Tegen Ammon
1Het woord van de Heer werd tot mij gericht:
2‘Mensenkind, richt u tot Ammon, profeteer ertegen
3en zeg tegen Ammon: “Luister naar het woord van de Heer God, zo spreekt de Heer God: Omdat u Haha! geroepen hebt toen mijn heiligdom ontwijd werd en de grond van Israël werd verwoest, en toen het volk van Juda in ballingschap moest gaan,
4daarom geef Ik u prijs aan de bewoners van het Oosten. Zij zullen in uw midden hun tentenkamp opslaan en hun verblijfplaatsen kiezen. Zij zullen uw vruchten opeten en uw melk opdrinken.
5Ik zal van Rabba een weide voor kamelen maken en van Ammon een rustplaats voor schapen; zo zult u erkennen dat Ik de Heer ben.
6Want, zo spreekt de Heer God, omdat u in de handen hebt geklapt, met de voeten hebt gestampt en vol leedvermaak gelachen hebt om het lot van Israël,
7daarom strek Ik mijn hand tegen u uit. Ik zal u aan de volken prijsgeven, u afsnijden van de omringende landen en u van de aardbodem laten verdwijnen. Ik zal u vernietigen, dan zult u erkennen dat Ik de Heer ben.” ’
Tegen Moab
8Zo spreekt de Heer God: ‘Omdat Moab en Seïr gezegd hebben: “Het volk van Israël is net als andere volken”,
9daarom zal Ik de bergpassen van Moab openen voor hen die zijn steden volledig zullen verwoesten, de parels van het land: Bet-Hajjesimot, Baäl-Meon en Kirjataïm.

→ **BESCHIKBARE GEGEVENS**:

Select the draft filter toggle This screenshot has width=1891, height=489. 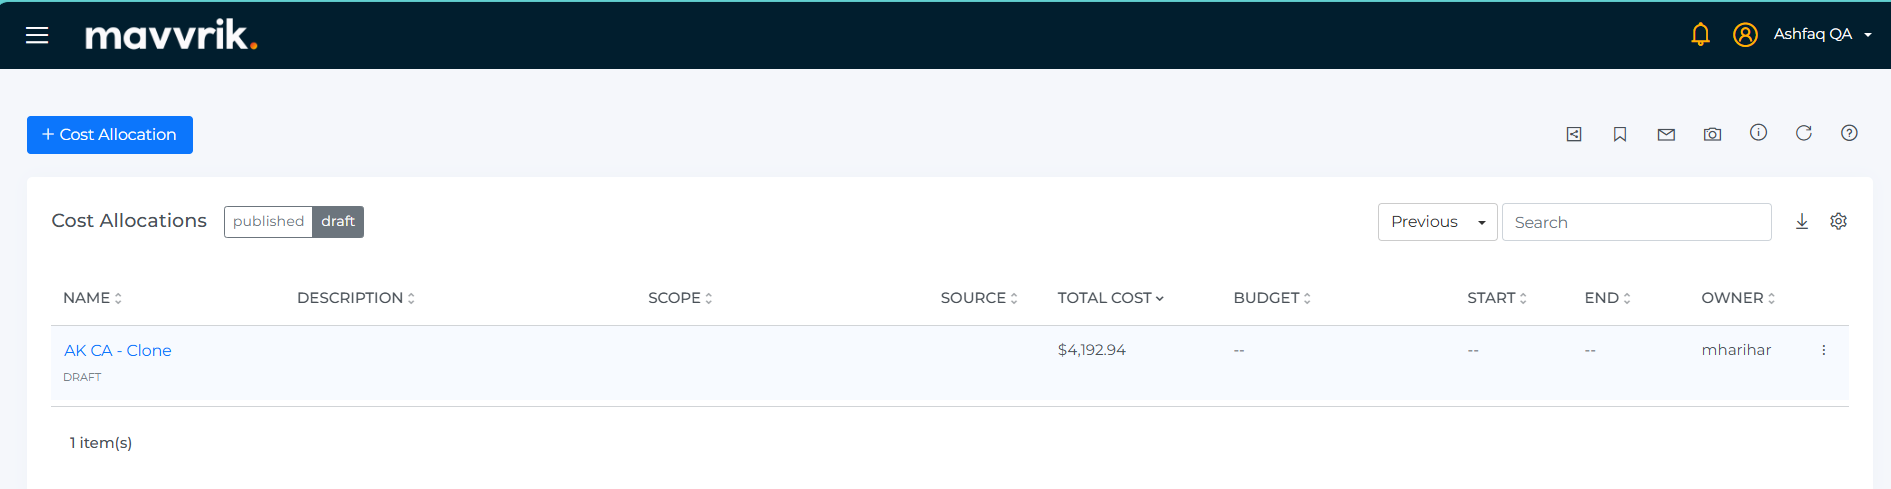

→ **GEGEVEN OPDRACHT 1**: Neem uit de tekst over Ammon en Moab letterlijk over, te beginnen bij "5Ik zal van" en door tot en met "Baäl-Meon en Kirjataïm.".
→ **GEGEVEN OPDRACHT 2**:
Beantwoord alsjeblieft deze vragen over de tekst over Ammon en Moab:
(a) Aan wie geeft de Heer Ammon prijs?
(b) Wat zal de Heer van Rabba maken?
(c) Welke drie steden worden de parels van het land genoemd?
→ **GEGEVEN OPDRACHT 3**: Schrijf de tekst over Ammon en Moab verder vanaf het punt waar hij ophoudt.
De gegevens staan los van de tekst over Ammon en Moab.

→ **GESCHREVEN ANTWOORD 1**:
5Ik zal van Rabba een weide voor kamelen maken en van Ammon een rustplaats voor schapen; zo zult u erkennen dat Ik de Heer ben.
6Want, zo spreekt de Heer God, omdat u in de handen hebt geklapt, met de voeten hebt gestampt en vol leedvermaak gelachen hebt om het lot van Israël,
7daarom strek Ik mijn hand tegen u uit. Ik zal u aan de volken prijsgeven, u afsnijden van de omringende landen en u van de aardbodem laten verdwijnen. Ik zal u vernietigen, dan zult u erkennen dat Ik de Heer ben.” ’
Tegen Moab
8Zo spreekt de Heer God: ‘Omdat Moab en Seïr gezegd hebben: “Het volk van Israël is net als andere volken”,
9daarom zal Ik de bergpassen van Moab openen voor hen die zijn steden volledig zullen verwoesten, de parels van het land: Bet-Hajjesimot, Baäl-Meon en Kirjataïm.

→ **GESCHREVEN ANTWOORD 2**:
(a) Aan de bewoners van het Oosten.
(b) Een weide voor kamelen.
(c) Bet-Hajjesimot, Baäl-Meon en Kirjataïm.

→ **GESCHREVEN ANTWOORD 3**:
10Ik zal ze in bezit geven aan de bewoners van het Oosten, samen met Ammon, zodat er onder de volken niet meer aan gedacht zal worden.
11Ik zal Moab vonnissen, zodat het erkent dat Ik de Heer ben.’
Tegen Edom
12Zo spreekt de Heer God: ‘Omdat Edom wraakzuchtig opgetreden is tegen het volk van Juda, omdat het zich schuldig heeft gemaakt aan wraak,
13daarom, zo spreekt de Heer God, strek Ik mijn hand uit tegen Edom en zal Ik er mens en dier uitroeien. Ik zal van Edom een puinhoop maken, van Teman tot Dedan zullen de bewoners vallen door het zwaard.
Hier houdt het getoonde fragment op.